# [Brief]
In the data below, the copy begins at the line containing "Where should I click to: Open" and runs through the last line; repeat those lines exactly, minus the pictures.
BEGIN
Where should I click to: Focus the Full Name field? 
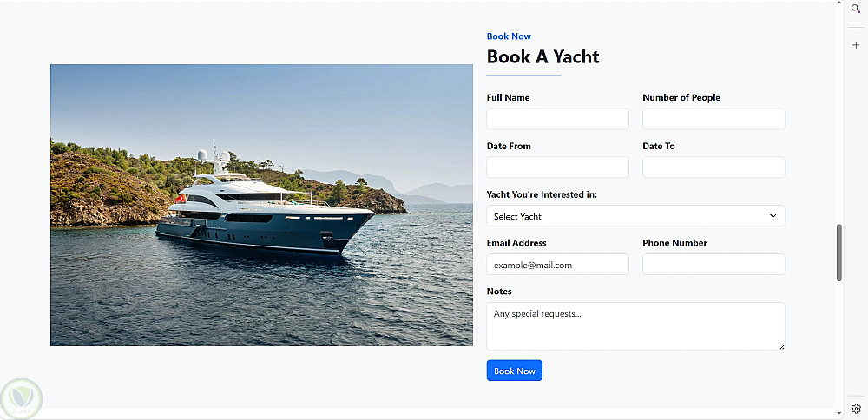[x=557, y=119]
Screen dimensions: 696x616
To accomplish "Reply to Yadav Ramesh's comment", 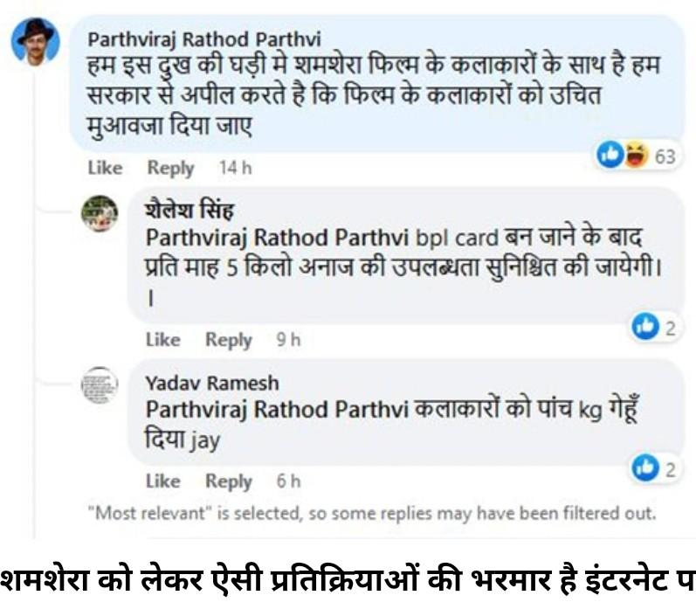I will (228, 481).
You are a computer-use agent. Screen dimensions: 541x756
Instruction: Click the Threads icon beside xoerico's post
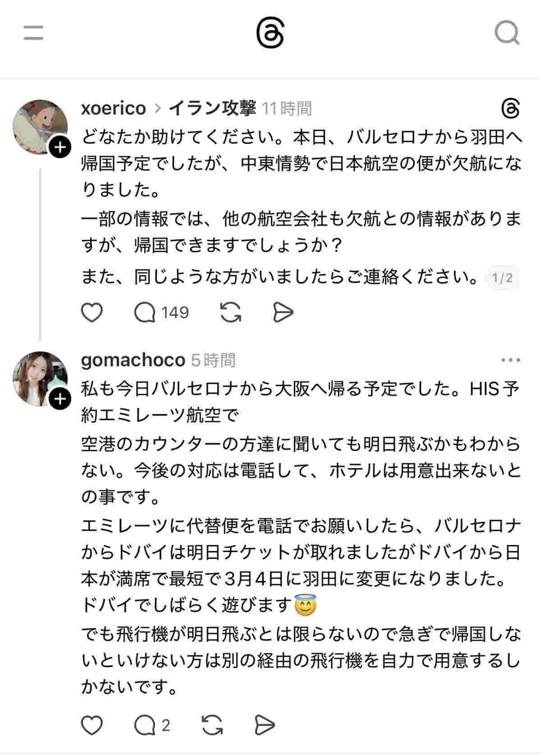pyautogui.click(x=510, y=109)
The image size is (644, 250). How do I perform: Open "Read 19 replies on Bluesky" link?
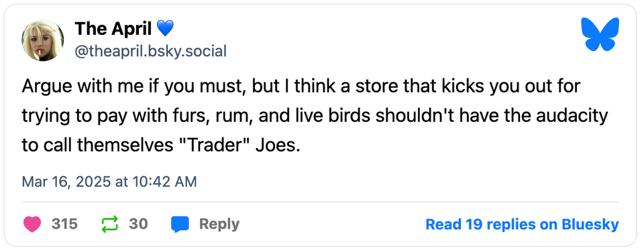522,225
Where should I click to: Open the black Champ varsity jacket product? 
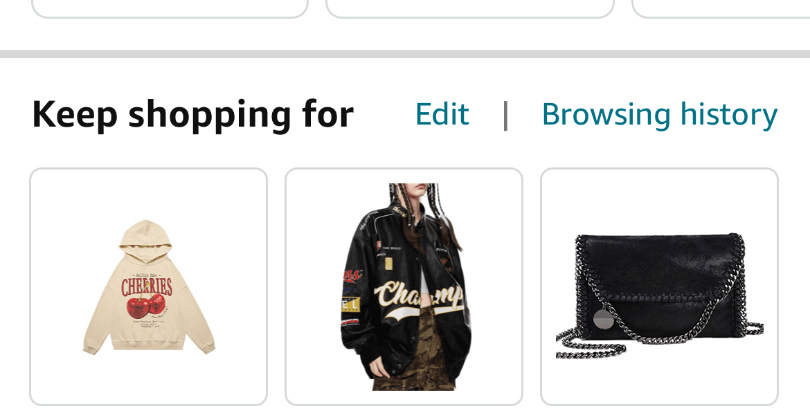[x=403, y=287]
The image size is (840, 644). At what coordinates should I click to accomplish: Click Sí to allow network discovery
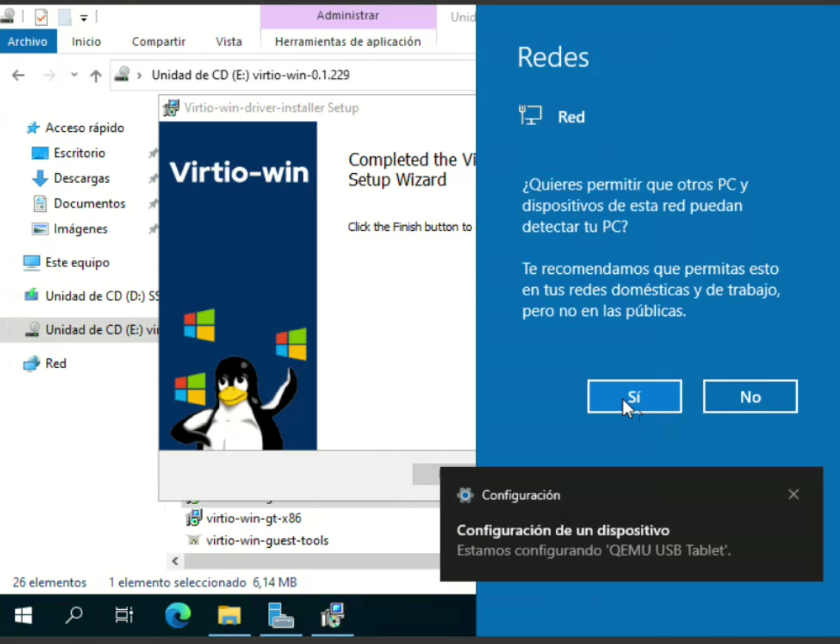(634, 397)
END
# [Task answer]
Where should I click to: Open the black Champ varsity jacket product? 
[x=403, y=287]
The image size is (840, 644). At what coordinates should I click to accomplish: Click Sí to allow network discovery
(634, 397)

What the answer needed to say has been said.